И развесила платье на скамьях. Мы ограничились тем, что отжали подолы своих юбок и отряхнулись. Я глядела на платье Теоды; оно странным образом приобретало сходство с женщинами, упавшими в обморок от запаха ладана. Еще миг назад они глядели ясно и весело, ничто им не угрожало, и вдруг они оседали на пол, уронив голову… Казалось, у них больше нет тела, и люди только с некоторым усилием вспоминали, что это живые существа, что нужно поднять их и вынести на воздух.

А Теода тем временем исчезла.

Погрузившись в свои мысли, я не замечала, что делают мои сестры и братья, как вдруг меня вывели из раздумья их громкие возгласы.

И тут я увидела.

Ясно помню первый порыв радости, близкий к безумию и охвативший меня дрожью экстаза. Святая Дева пожелала явить нам себя! Она стояла в нескольких метрах от нас, чуть левее алтаря, реальная, настолько реальная, что мы даже не удивились: восторг заглушил изумление, помешав усомниться, заставив уверовать в чудо.

И вдруг мы узнали Теоду. Гнев — тот, что пробуждается при виде кощунства, — вскипел в нас, хотя к нему примешивалось невольное восхищение, которое только что перевернуло нам душу.

— Теода, как ты посмела?!

Она не ответила. Молчала, словно сама впервые взглянула на себя.

— Разве ты не знаешь, что дотрагиваться до святых одеяний — смертный грех? — строго вопросил Мор.

Но Теода по-прежнему упорно смотрела прямо перед собой, как будто гляделась в зеркало.

— Я озябла и накинула это на себя. Что ж тут дурного? — И прошептала: — Если бы епископ меня увидел, он бы привел меня в церковь и поставил на алтарь. Я стояла бы там неподвижно, как статуя, и старалась бы не дышать. И тогда я бы увидела…

И она невнятно пробормотала еще несколько слов.

Мы слушали ее, застыв, уразумев наконец, что всегда будем ей безразличны, что дружеская симпатия, которую она выказывала нам, была простой видимостью.

— Но я, наверное, быстро соскучилась бы, — продолжала Теода, повысив голос, — и вернулась обратно в деревню.
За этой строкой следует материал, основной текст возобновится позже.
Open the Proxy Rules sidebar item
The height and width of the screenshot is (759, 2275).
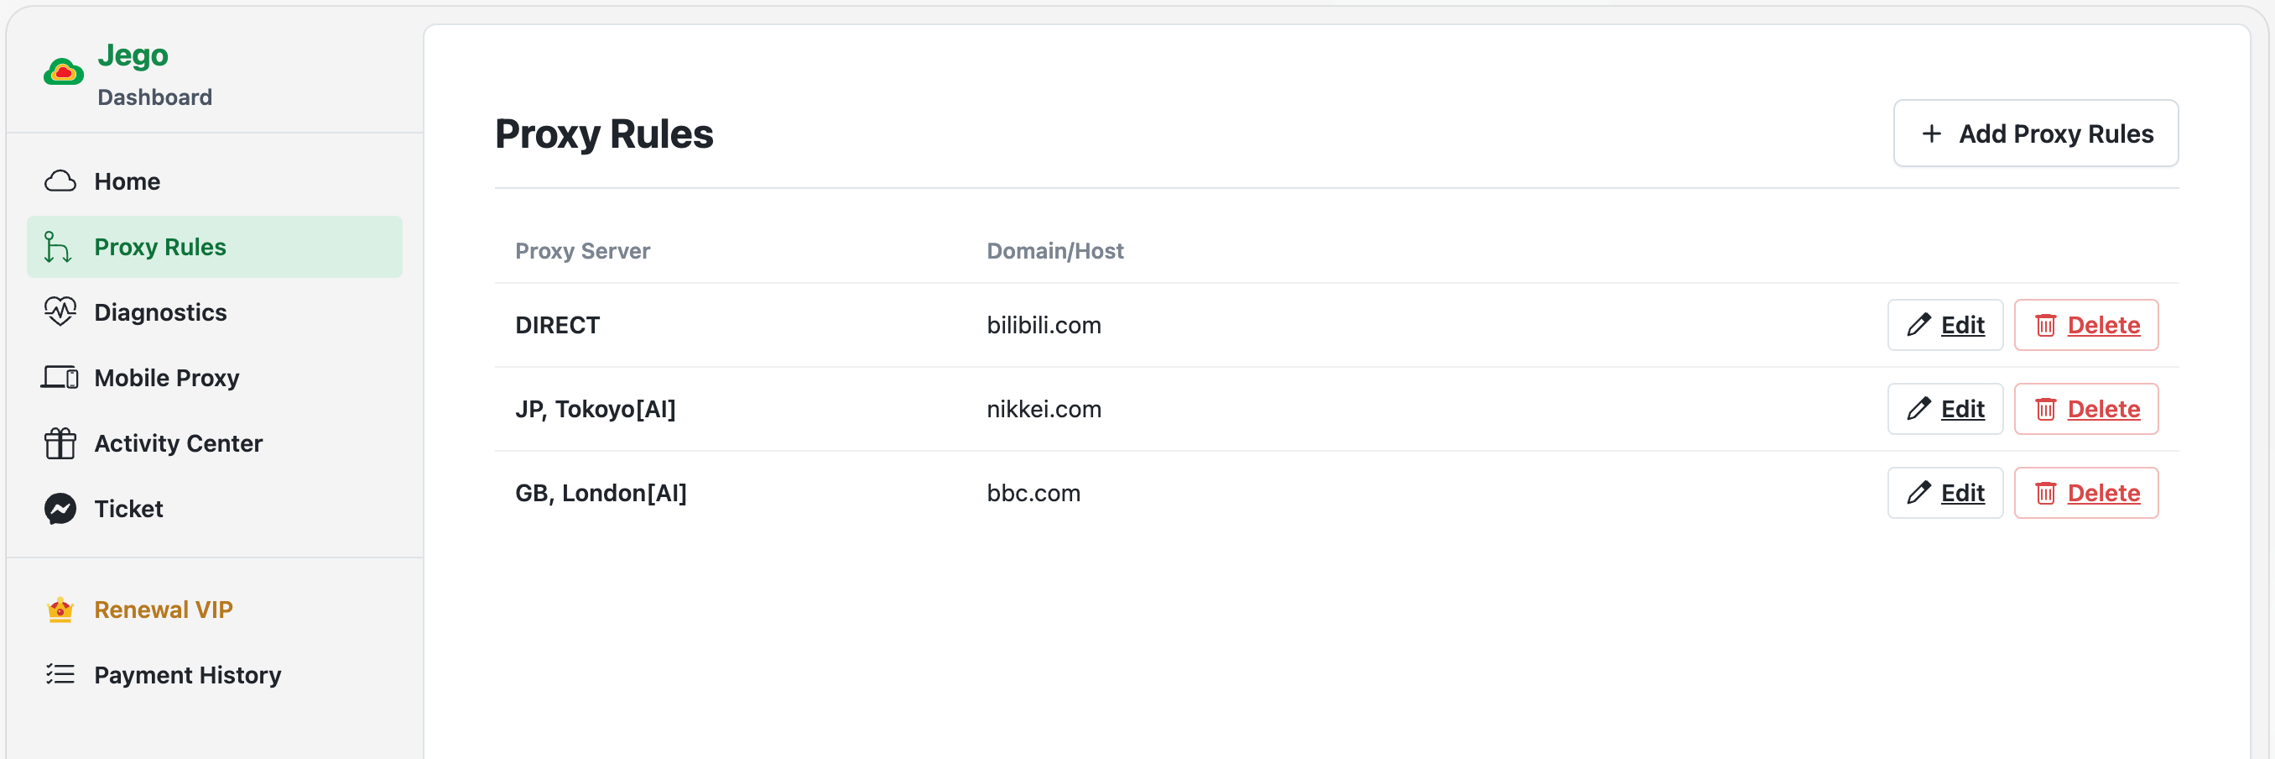215,247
Она с улыбкой погладила шелк ризы, укрывшей ее целиком, от подбородка до кончиков ног. Потом ее лицо омрачилось; она презрительно взглянула на нас, отвернулась и ушла в ризницу. Должно быть, она жалела, что здесь нет Реми, и он не видит, как она красива в этом одеянии.

Вернувшись, она натянула платье, которое так и не успело подсохнуть, и мы вышли из часовни.

Перед тем как шагнуть за порог, я подняла глаза к двум большим архангелам над алтарем: их черные зрачки сурово следили за нами. И тогда я поняла, что Теода разгневала небожителей, и испугалась — за нее и за нас.